My story about Sacred Ground will read like those pharmaceutical ads: exclaiming how wonderful it is, followed by a warning: Spirit shows up, and she messes with you. 

The story that I told myself before Sacred Ground was that I couldn’t be racist because I engaged in cultural competency and implicit bias work and read broadly. 

The story that I told myself was that I couldn’t be racist because I had lived in several African countries for a couple of years. 

The story that I told myself was that I couldn’t be racist because I led medical missions to Central America for a decade. 

But the problem with the story I told myself was that I was missing a significant data point: I grew up in a white supremacist society, went to schools that whitewashed history, and consumed media that defined “normal” as White. 

Participating in and subsequently facilitating Sacred Ground circles provided additional data points, like peonage, identifying Jesus as White instead of Brown, and the toxic othering of God’s beloveds. 

As long as white supremacy was the air I breathed, I couldn’t see it until I choked on it. 

I faced a crisis of belief: Either every single person matters, or my faith doesn’t matter.

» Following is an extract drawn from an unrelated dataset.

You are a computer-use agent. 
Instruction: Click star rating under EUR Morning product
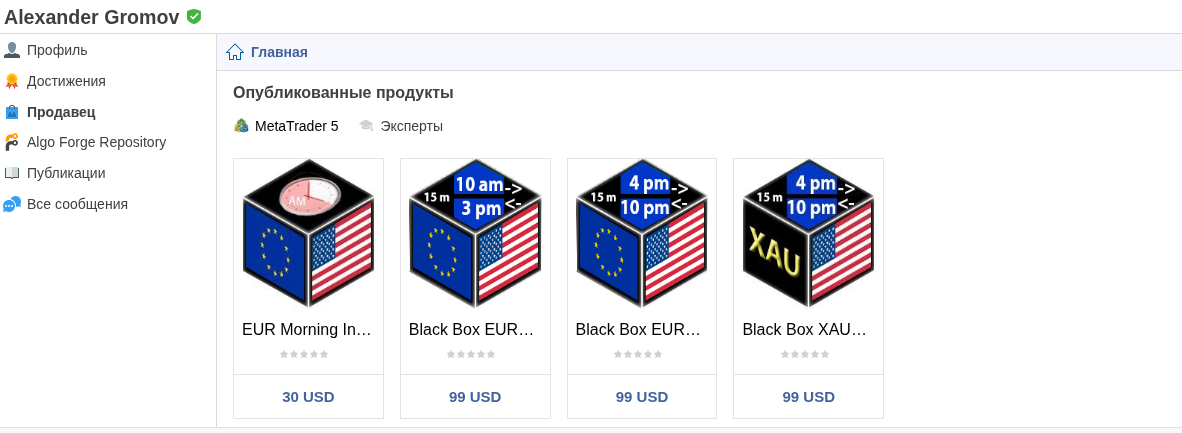304,354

Either God is love, and all of God’s creation comes from love, for love, in love, or it is all a lie, a delusion. 

A false fixed belief. 

When I finished being furious at my educational betrayal, Spirit blew me from Southern Ohio to the Pine Ridge Episcopal Mission in South Dakota, where I now serve nine churches as superintending presbyter. 

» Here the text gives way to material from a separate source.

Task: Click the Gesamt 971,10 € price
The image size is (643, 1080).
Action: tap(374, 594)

The story I had told myself was that I would continue to support my family by practicing medicine, and on the side, out of my own generosity, I would serve the church a little. But Spirit had a different plan. Spirit messed with me; she blew me into the arms of the descendants of the massacre at Wounded Knee. 

Instead of being the physician with the diagnosis, prescriptions, and answers, I am now the supplicant. I am the student. 

And in some mysterious way, my soul is being healed. 

What story do you tell yourself? 

Be careful. If you participate in a Sacred Ground circle, Spirit will mess with you, and she just might blow you all the way to South Dakota.

The Rev. Michelle Dayton trained and practiced as an emergency department physician in Appalachia before answering a call to ordination. She is now superintending presbyter with the Pine Ridge (South Dakota) Episcopal Mission, where she serves nine congregations.